[Task to carry out] The exercise calls for the lines from the one containing "Viewport: 900px width, 387px height." to the end of the data below to be output exactly, pictures excluded.

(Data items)

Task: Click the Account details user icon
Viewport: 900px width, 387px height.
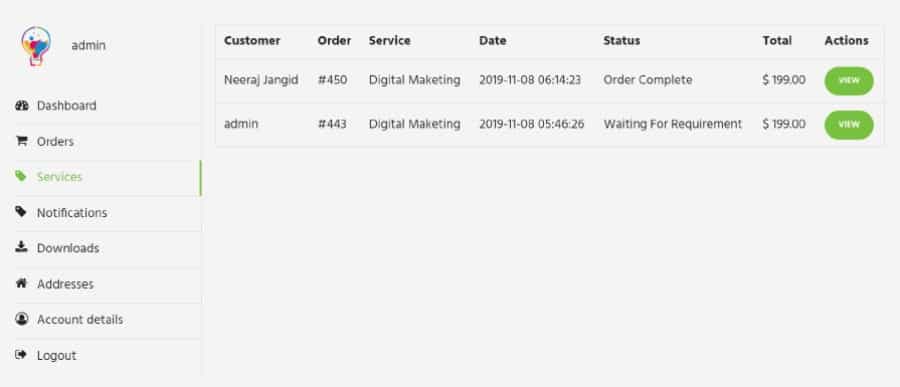Action: pos(22,319)
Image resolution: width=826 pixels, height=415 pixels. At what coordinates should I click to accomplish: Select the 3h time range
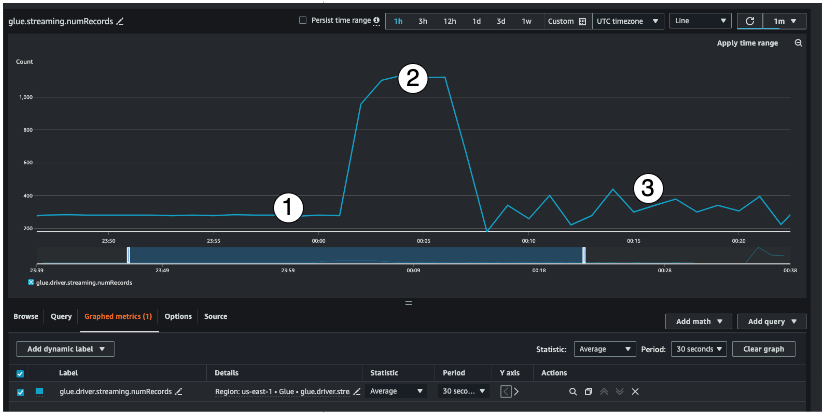pos(423,20)
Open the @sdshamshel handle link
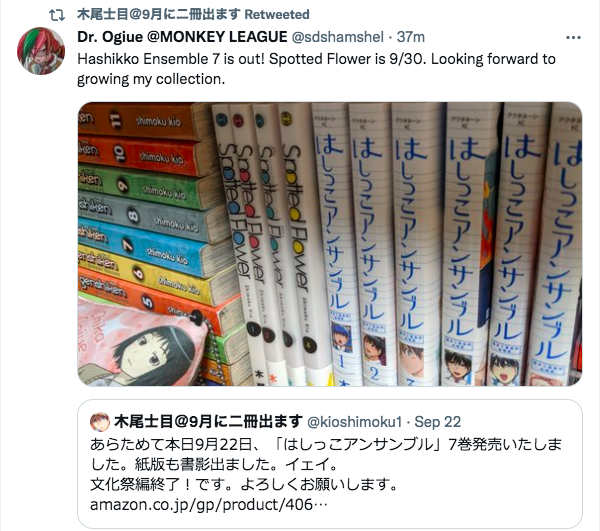600x531 pixels. coord(338,37)
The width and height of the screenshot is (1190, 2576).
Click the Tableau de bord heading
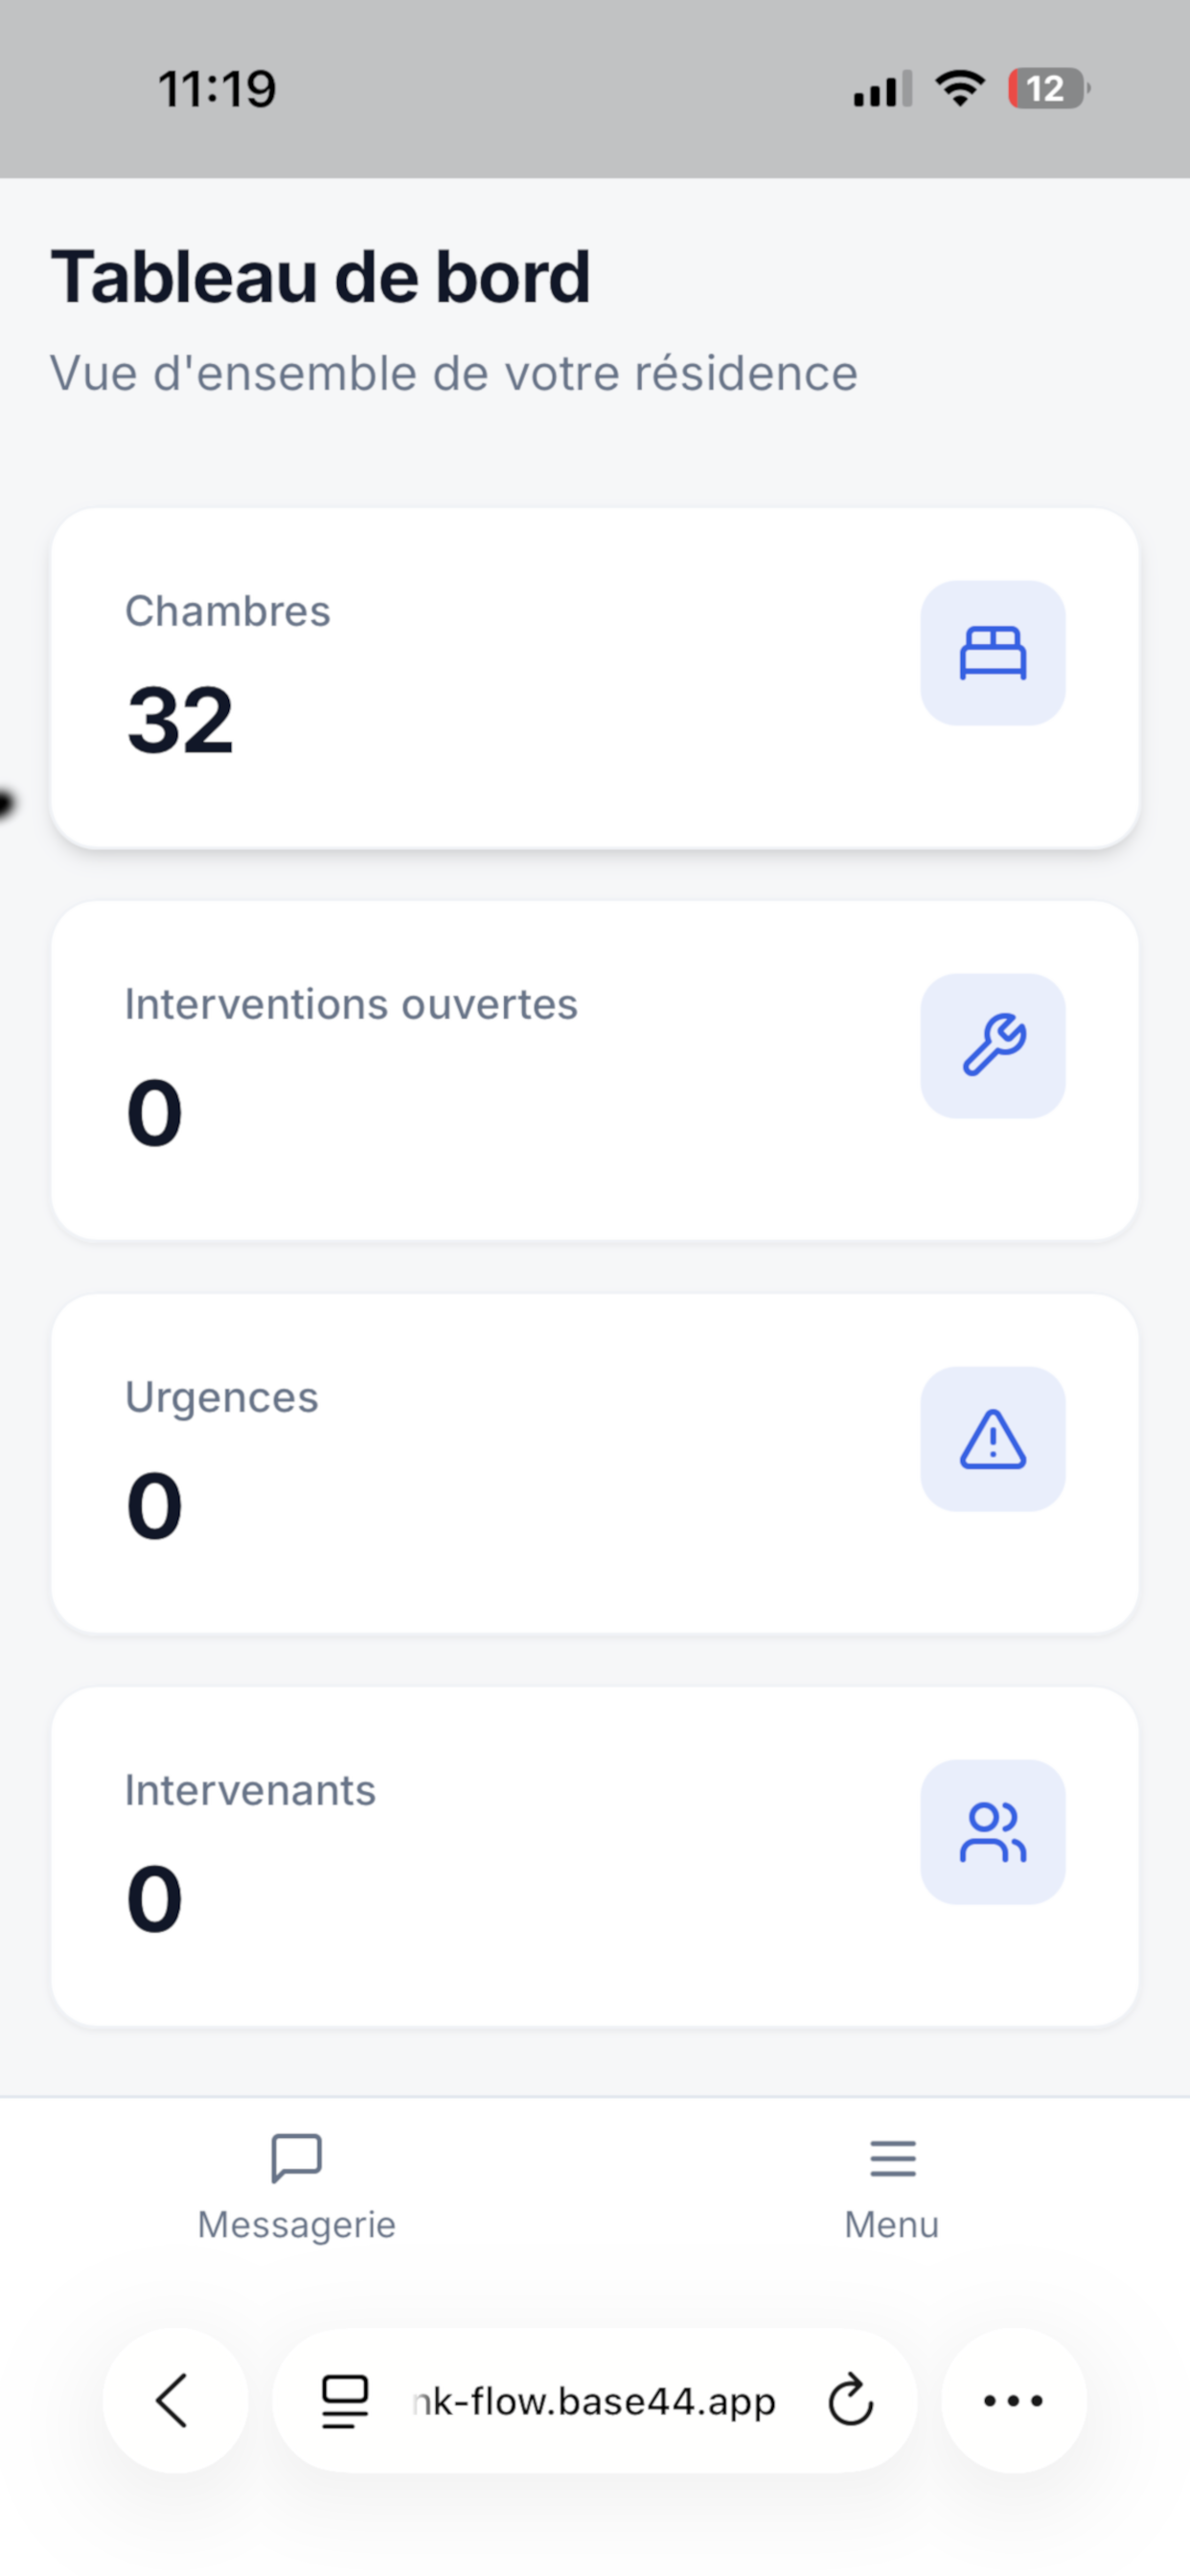[320, 276]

[Reply to the task]
Viewport: 900px width, 387px height.
Action: pos(22,319)
Image resolution: width=826 pixels, height=415 pixels. At what coordinates should I click to accomplish: Select the 3h time range
pos(423,20)
Open the @sdshamshel handle link
600x531 pixels. coord(338,37)
The width and height of the screenshot is (1190, 2576).
Click the Tableau de bord heading
[320, 276]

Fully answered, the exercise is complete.